Collected data
= = = = =
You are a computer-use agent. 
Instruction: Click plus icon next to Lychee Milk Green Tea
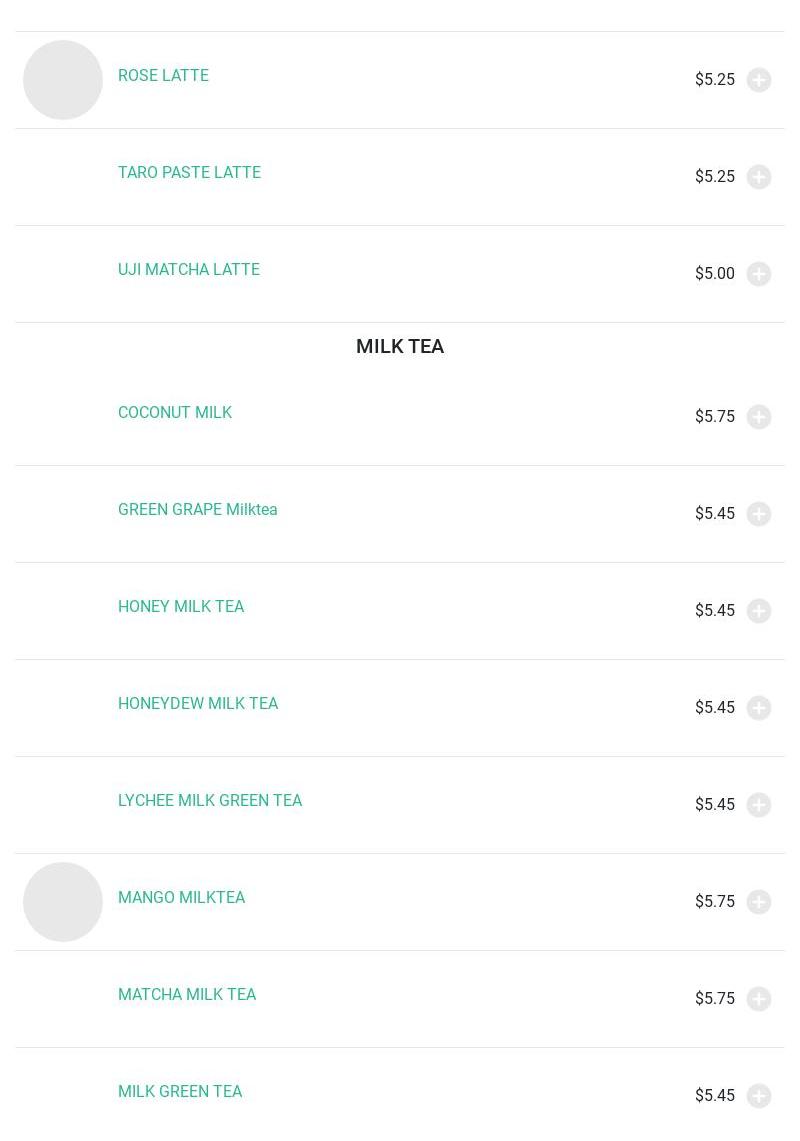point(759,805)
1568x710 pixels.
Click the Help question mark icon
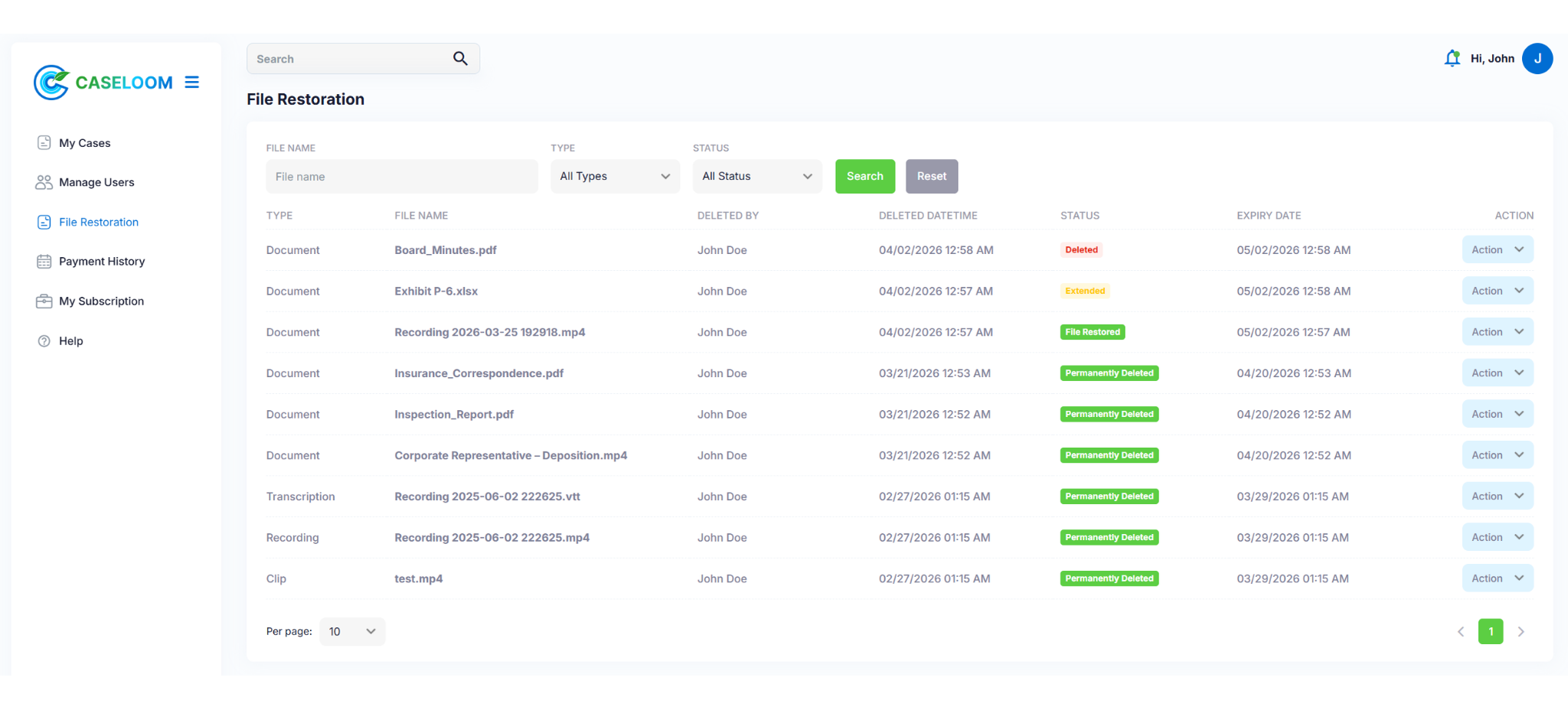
= = = = =
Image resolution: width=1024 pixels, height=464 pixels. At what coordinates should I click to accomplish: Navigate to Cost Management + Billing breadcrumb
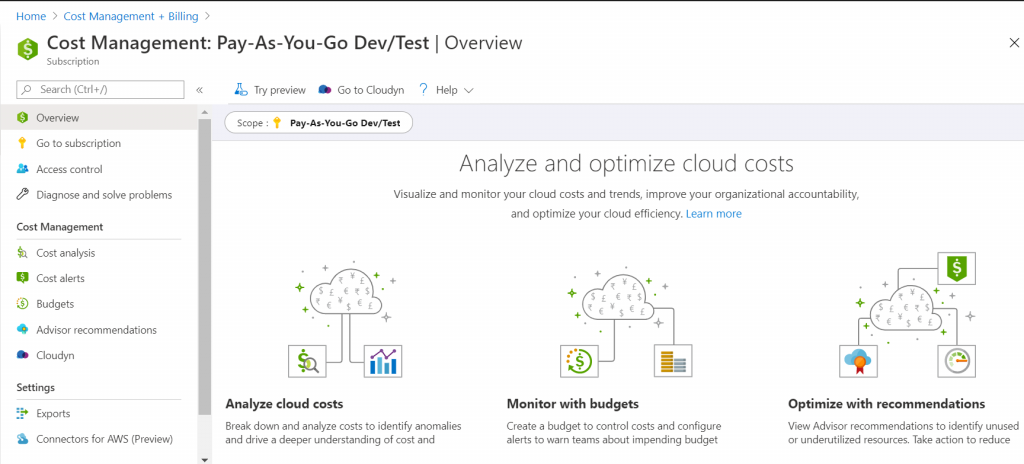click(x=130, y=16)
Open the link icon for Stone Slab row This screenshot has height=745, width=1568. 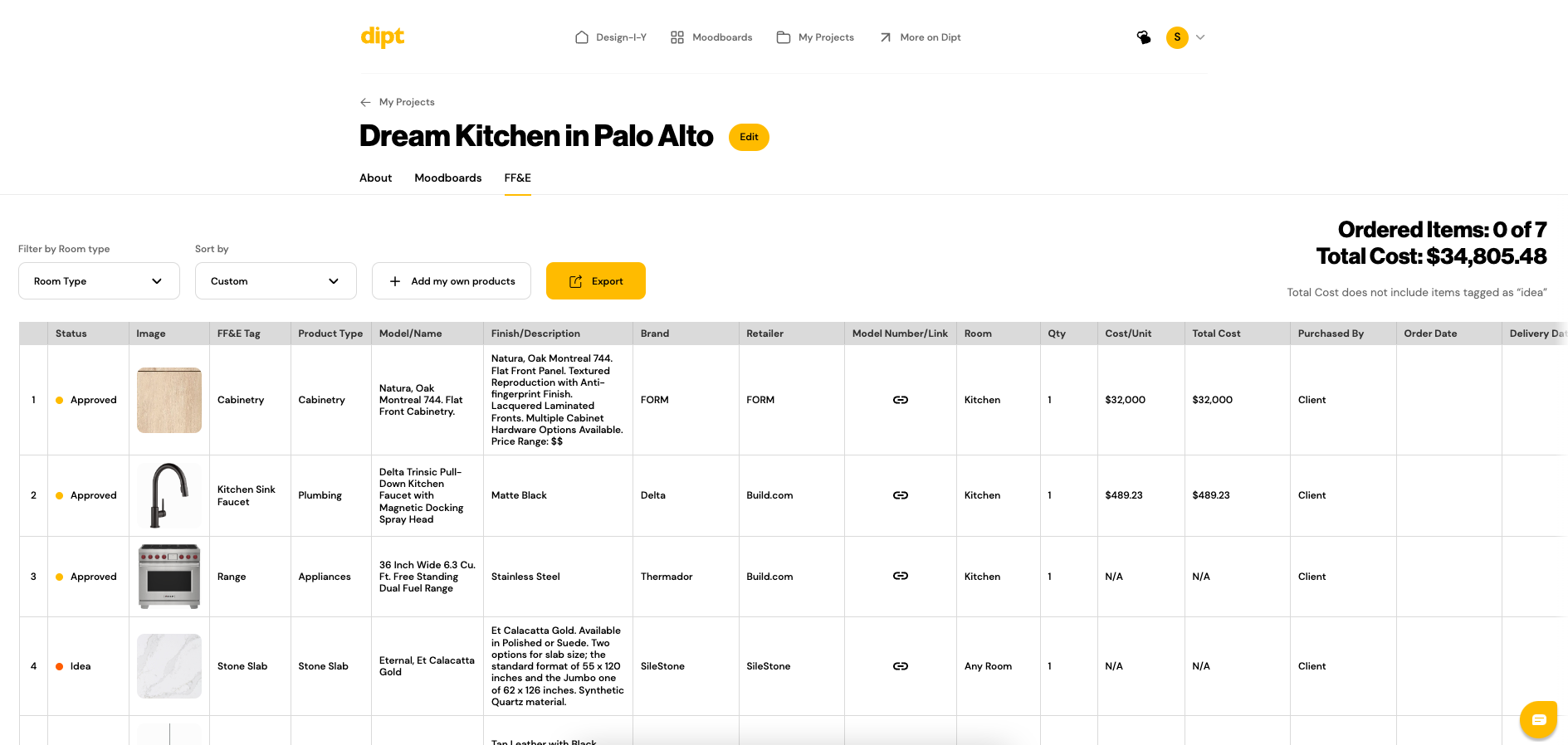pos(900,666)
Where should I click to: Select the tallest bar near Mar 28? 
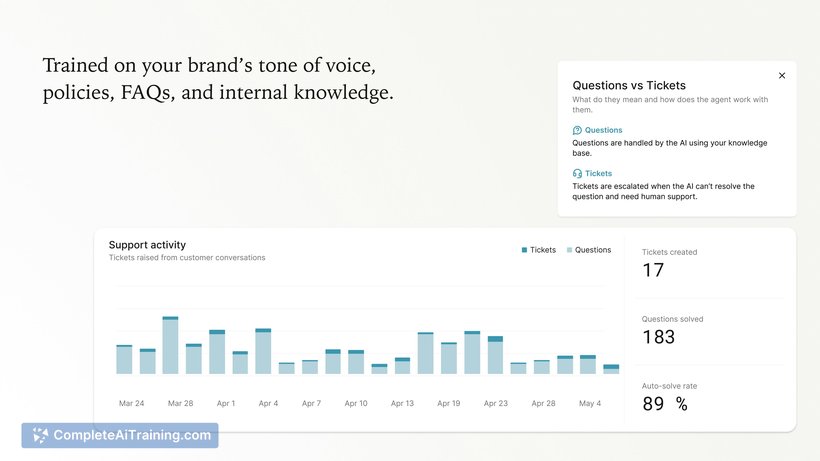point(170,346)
= = = = =
> **Exercise description**
Return exactly the lines that appear in the data above between the line containing "You are a computer-use agent." and the line containing "Click the Help question mark icon", both of which are included, and leave the pictures out.

> **Reply to the exercise**
You are a computer-use agent. 
Instruction: Click plus icon next to Lychee Milk Green Tea
point(759,805)
1568x710 pixels.
Click the Help question mark icon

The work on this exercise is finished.